Sea ice variability in the North Pacific and its associations with the east Asia–North Pacific winter climate were investigated using observational data. Two dominant modes of sea ice variability in the North Pacific were identified. The first mode features a dipole pattern between the Sea of Okhotsk and the Bering Sea. The second mode is characterized by more uniform ice changes throughout the North Pacific.

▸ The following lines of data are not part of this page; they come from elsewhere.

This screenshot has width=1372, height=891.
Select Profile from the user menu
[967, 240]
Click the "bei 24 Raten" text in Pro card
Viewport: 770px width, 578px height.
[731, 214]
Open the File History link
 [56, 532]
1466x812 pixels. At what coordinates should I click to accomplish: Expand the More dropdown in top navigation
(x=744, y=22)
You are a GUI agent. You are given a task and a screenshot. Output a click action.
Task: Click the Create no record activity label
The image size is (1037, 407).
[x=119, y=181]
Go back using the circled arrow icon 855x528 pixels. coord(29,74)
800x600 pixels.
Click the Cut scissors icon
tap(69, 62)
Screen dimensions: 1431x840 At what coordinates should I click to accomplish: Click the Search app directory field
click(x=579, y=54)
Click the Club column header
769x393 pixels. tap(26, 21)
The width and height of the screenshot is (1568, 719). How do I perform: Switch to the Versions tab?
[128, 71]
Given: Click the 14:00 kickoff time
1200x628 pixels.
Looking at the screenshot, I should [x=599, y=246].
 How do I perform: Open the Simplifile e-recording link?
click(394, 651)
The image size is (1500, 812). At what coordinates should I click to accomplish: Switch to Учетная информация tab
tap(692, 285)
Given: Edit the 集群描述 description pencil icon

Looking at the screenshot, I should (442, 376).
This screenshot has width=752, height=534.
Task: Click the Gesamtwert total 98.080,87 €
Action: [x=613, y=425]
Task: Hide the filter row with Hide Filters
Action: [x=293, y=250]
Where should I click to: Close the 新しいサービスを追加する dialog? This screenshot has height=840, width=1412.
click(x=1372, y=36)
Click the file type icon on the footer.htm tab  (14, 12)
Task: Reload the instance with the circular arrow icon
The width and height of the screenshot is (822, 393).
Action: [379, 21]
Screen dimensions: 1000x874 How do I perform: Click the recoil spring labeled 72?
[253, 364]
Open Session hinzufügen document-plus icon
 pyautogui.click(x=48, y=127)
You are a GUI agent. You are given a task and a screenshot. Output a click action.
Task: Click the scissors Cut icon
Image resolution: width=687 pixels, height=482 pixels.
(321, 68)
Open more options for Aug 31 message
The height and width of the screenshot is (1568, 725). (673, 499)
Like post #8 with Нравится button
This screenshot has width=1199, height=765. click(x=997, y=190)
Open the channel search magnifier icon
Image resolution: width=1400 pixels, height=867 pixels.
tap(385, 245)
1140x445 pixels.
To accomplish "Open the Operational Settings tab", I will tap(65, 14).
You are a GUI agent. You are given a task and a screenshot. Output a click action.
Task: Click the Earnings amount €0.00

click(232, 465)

Using the principal components of the two dominant modes as the indices (PC1 and PC2), analyses show that the positive phases of PC1 feature a local warming (cooling) in the Sea of Okhotsk (the Bering Sea), which is associated with the formation of the anomalous anticyclone extending from the northern Pacific to Siberia, accompanied by a weakening of the east Asian jet stream and trough. The associated anomalous southeasterlies/easterlies reduce the climatological northwesterlies/westerlies, leading to warm and wet conditions in northeast China and central Siberia. The positive phases of PC2 are characterized by a strong local warming in the northern Pacific that coincides with the anomalous cyclone occupying the entire North Pacific, accompanied by a strengthening of the east Asia jet stream and trough. The associated anomalous northerlies intensify the east Asian winter monsoon (EAWM), leading to cold and dry conditions in the east coast of Asia. The intensified EAWM also strengthens the local Hadley cell, which in turn strengthens the east Asian jet stream and leads to a precipitation deficit over subtropical east Asia. The linkages between PC1 and PC2 and large-scale modes of climate variability were also discussed. It is found that PC1 is a better indicator than the Arctic Oscillation of the recent Siberian warming, whereas PC2 may be a valuable predictor of EAWM.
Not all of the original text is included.